Polymarket Analyst Skill

Purpose

This skill fetches live on-chain and REST API data for one or more Polymarket trader addresses, computes a comprehensive performance profile, classifies the likely trading strategy, and produces a structured analyst report — all reproducibly and from public data.

Think of it as running a quantitative analyst's playbook on any Polymarket wallet.


Quick-start Workflow

1. Parse inputs          →  wallet address(es) from user message
2. Fetch raw data        →  scripts/fetch_trader_data.py
3. Compute metrics       →  scripts/analyze_trader.py
4. Strategy attribution  →  references/strategies.md
5. Generate report       →  structured Markdown output

When the user provides a leaderboard URL, a username, or asks for "top traders", run step 2 with the --leaderboard flag first to discover addresses, then profile each one.


Step 1 — Parse Inputs

Extract from the user's request:

  • Wallet address(es): 0x... Polygon addresses (case-insensitive)
  • Usernames / labels: resolve via the Gamma profile endpoint
  • Time window: default = all-time; accept "last 30 days", "2024", etc.
  • Market filter: specific event or category (politics, sports, crypto…)
  • Mode: single account | compare accounts | leaderboard scan

If no address is provided and the user mentions a leaderboard or "top traders", fetch the public leaderboard automatically (see references/api.md §Leaderboard).


Step 2 — Fetch Raw Data

Run the data-fetching script for each address:

python3 scripts/fetch_trader_data.py \
  --address 0xABCD... \
  --output /tmp/polymarket_data/0xABCD \
  [--days 90]          # optional time window in days

This script calls the three Polymarket API surfaces (no auth required for public data — see references/api.md for all endpoints):

SourceWhat it returns
Data API /activityAll trades with timestamps, sides, prices, amounts
Data API /positionsOpen and closed positions with P&L
Data API /portfolioAggregated profit, volume, win rate
Gamma API /marketsMarket metadata (category, resolution, title)
CLOB API /prices-historyPrice time-series for each token traded

The script saves everything to structured JSON under --output:

/tmp/polymarket_data/0xABCD/
  activity.json     # raw trades
  positions.json    # positions with cashout amounts
  portfolio.json    # summary stats
  markets.json      # metadata for each market traded
  prices/           # per-token price history (fetched lazily)

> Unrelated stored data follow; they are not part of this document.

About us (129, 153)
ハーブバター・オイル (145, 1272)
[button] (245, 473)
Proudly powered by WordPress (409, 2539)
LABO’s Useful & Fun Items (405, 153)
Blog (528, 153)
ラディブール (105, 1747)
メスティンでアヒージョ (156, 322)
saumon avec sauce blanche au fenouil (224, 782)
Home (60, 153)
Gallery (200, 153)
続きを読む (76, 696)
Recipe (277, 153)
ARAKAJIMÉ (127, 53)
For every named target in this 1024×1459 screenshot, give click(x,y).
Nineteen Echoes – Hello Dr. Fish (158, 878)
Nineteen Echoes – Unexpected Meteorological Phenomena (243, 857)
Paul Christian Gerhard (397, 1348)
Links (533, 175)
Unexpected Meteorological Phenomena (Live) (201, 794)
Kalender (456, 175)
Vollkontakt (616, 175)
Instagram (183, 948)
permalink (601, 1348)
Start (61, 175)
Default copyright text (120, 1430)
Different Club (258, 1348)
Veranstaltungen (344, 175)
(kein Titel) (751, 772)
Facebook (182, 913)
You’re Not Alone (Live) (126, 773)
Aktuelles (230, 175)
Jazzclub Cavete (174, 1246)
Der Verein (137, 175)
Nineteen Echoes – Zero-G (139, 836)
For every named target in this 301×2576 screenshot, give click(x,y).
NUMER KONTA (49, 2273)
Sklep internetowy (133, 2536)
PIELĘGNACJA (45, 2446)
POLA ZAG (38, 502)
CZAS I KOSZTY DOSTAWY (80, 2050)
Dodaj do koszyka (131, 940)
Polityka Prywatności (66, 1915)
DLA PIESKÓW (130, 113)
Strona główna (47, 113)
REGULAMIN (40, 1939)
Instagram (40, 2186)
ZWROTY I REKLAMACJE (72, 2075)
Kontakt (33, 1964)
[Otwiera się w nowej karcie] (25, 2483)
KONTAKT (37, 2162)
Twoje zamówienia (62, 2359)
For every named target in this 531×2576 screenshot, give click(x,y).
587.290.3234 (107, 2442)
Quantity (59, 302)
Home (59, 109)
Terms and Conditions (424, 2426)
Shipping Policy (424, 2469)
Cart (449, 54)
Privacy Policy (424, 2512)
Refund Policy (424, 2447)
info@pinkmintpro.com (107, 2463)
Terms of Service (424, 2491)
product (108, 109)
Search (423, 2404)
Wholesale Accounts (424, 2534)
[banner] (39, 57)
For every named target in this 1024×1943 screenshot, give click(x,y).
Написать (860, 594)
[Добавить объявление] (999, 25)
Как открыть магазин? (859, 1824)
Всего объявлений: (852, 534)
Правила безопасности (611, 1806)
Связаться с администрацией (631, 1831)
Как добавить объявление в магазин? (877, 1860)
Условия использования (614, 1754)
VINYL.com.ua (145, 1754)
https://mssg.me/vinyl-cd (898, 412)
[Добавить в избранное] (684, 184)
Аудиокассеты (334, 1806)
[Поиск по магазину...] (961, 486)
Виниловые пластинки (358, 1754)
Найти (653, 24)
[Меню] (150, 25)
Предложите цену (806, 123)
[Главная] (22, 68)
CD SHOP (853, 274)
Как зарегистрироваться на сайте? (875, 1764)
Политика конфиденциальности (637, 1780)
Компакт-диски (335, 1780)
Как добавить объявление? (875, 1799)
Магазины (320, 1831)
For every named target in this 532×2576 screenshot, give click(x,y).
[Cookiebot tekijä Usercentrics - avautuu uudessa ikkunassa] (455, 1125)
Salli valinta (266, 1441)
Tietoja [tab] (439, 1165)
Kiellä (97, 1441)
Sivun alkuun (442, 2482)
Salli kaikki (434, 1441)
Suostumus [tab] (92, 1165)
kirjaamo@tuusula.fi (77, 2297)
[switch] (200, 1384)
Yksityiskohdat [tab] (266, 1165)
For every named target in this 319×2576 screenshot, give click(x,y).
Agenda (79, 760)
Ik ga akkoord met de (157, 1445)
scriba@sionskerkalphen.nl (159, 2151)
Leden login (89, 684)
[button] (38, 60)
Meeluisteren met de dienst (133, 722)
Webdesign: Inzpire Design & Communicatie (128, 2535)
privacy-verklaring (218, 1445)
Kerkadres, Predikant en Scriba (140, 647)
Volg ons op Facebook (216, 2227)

Read references/api.md if you need to call endpoints manually or troubleshoot rate limits.


Step 3 — Compute Metrics

Run the analysis script on the fetched data:

python3 scripts/analyze_trader.py \
  --data-dir /tmp/polymarket_data/0xABCD \
  --output   /tmp/polymarket_data/0xABCD/analysis.json

The script computes all metrics defined in references/metrics.md. The output analysis.json has this structure:

{
  "address": "0xABCD...",
  "snapshot_date": "2026-02-17",
  "performance": { ... },
  "behavior": { ... },
  "market_concentration": { ... },
  "timing": { ... },
  "risk": { ... },
  "strategy_signals": { ... }
}

Read references/metrics.md for the full definition of every field.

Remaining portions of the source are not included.